While the characteristically haunting sweet-sour melodies of the Beau Brummels' earlier work were still there, this was a different sort of pop music than their Autumn recordings. For all its quality, their prior songs had largely focused upon love songs, as was the case with most pop music of the period. The lyrics on Triangle were far more abstract, evoking hazy vibes and peopled with dream-like characters. There was the gypsy in "Only Dreaming Now," the "Painter of Women," "The Keeper of Time," and "The Wolf of Velvet Fortune," as well the fantasy-fiction-like destination of Elliott's favorite piece on the record, "Magic Hollow." For the first time, Elliott and Valentino wrote quite a bit of the material together, though a few of the songs were written by Elliott and his occasional songwriting collaborator Bob Durand.
The standard Beau Brummels acoustic-electric guitar blends were also embellished by crafty, varied, and sympathetic orchestration by session players such as Van Dyke Parks, who contributed the harpsichord on "Magic Hollow." The sole songs to originate outside of the group were "Old Kentucky Home," by Waronker's longtime friend Randy Newman (then yet to release his first solo album), and a fine folk-rock cover of Merle Travis's "Nine Pound Hammer." These two songs, as well as a few others, hinted strongly at a country-rock direction that would be heavily amplified on the Brummels' next LP, 1968's Bradley's Barn.

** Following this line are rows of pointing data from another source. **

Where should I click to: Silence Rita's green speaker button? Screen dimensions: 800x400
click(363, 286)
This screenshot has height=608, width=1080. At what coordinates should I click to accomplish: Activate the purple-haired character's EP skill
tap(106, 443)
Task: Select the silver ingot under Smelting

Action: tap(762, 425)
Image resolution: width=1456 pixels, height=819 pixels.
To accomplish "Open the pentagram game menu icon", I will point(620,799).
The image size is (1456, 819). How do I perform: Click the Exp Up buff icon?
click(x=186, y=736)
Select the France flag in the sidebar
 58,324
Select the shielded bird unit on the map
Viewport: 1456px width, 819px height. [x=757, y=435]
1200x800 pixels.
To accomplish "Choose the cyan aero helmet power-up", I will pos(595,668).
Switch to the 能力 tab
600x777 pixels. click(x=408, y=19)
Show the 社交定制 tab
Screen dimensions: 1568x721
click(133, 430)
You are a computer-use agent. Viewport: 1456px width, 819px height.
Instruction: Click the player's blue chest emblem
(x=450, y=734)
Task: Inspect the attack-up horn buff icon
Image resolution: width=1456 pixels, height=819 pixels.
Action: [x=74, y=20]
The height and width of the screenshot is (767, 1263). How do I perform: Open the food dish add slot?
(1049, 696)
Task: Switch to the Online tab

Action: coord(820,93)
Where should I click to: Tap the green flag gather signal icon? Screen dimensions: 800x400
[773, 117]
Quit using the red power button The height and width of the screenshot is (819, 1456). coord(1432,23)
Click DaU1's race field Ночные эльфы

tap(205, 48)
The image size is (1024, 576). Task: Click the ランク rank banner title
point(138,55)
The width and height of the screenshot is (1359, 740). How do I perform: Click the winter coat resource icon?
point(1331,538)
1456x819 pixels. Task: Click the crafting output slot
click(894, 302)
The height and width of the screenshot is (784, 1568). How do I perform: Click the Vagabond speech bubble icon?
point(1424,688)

Released in an extraordinarily competitive year that saw many fine albums expanding the boundaries of rock music, Triangle's impact was light, slipping into the bottom of the Top 200 and peaking at #197. Those critics who heard it, though, were extremely impressed. In Crawdaddy, editor Paul Williams hailed Elliott as a "rock composer comparable to Randy Newman, Ray Davies, [and] Van Dyke Parks," and called Valentino's voice "as sensitive and expressive as any voice in rock, including Dylan's." In her Rock Encyclopedia, the first serious rock reference book, Lillian Roxon praised it as "the album that astonished everyone and blew a million minds," though the group's bank account would have been a lot fatter if it had managed to reach that many listeners. But it did make some surprising inroads into the mainstream, with enthusiastic reviews in Downbeat ("a nearly perfect rock album") and Playboy ("one of the best discs of the year").
The Beau Brummels
would not
see out the decade, worn down by personnel changes that saw them
reduced
to a duo by the time they completed their final Warners album, Bradley's
Barn. It and the Triangle LP were their sole 1960s outings
as
a serious, album-oriented rock group, and in conjunction with their
Autumn
work form a strong argument for the band as one of the finest (and
certainly
most underrated) American rock groups of the decade.